◆ **Direction**
Edit the rows below by replacing "24hr" with "48hr" and leaving everything else unchanged. Leave the pictures out of your answer.

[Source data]
↓

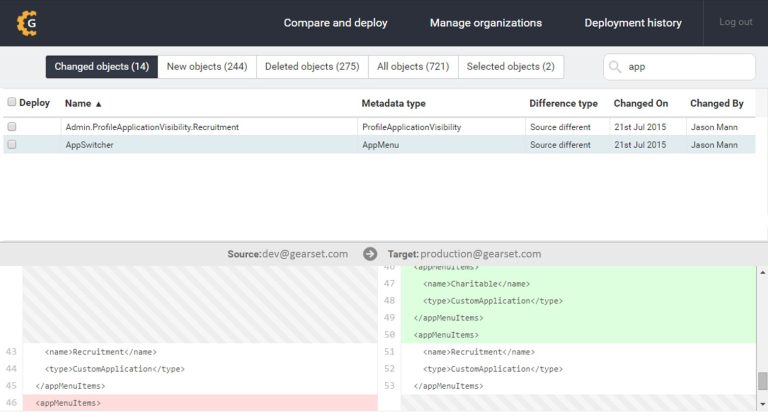Open the Compare and deploy menu
Viewport: 768px width, 415px height.
point(335,23)
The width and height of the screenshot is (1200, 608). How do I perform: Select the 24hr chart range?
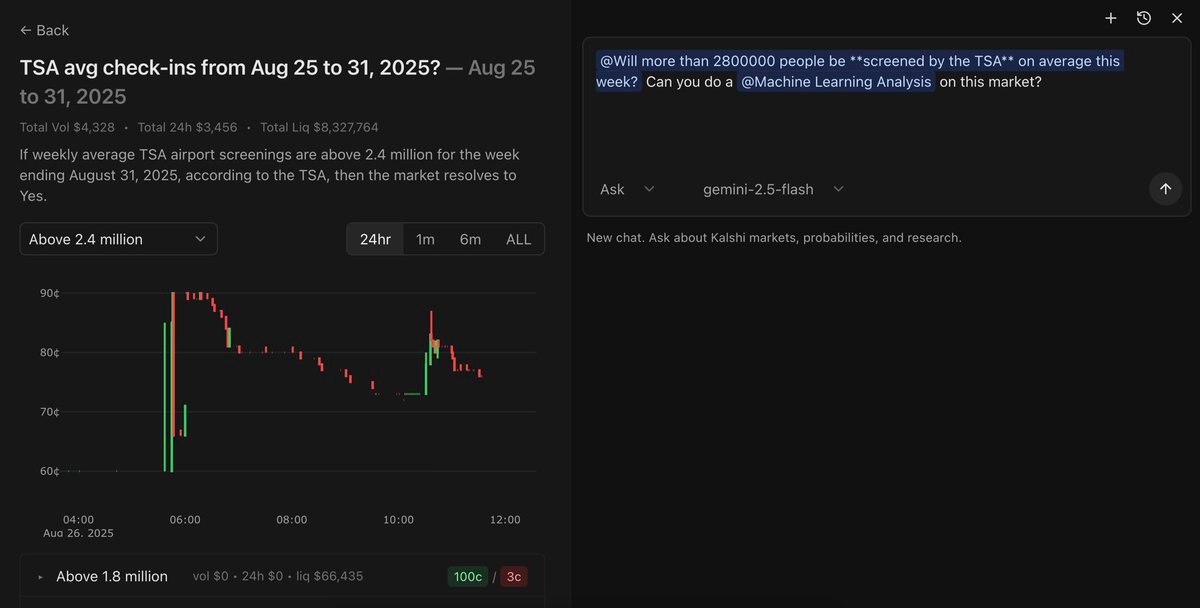click(375, 239)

↑

◆ **Reply**
Open the Compare and deploy menu
Viewport: 768px width, 415px height.
point(335,23)
The width and height of the screenshot is (1200, 608). How do I perform: Select the 48hr chart range?
click(375, 239)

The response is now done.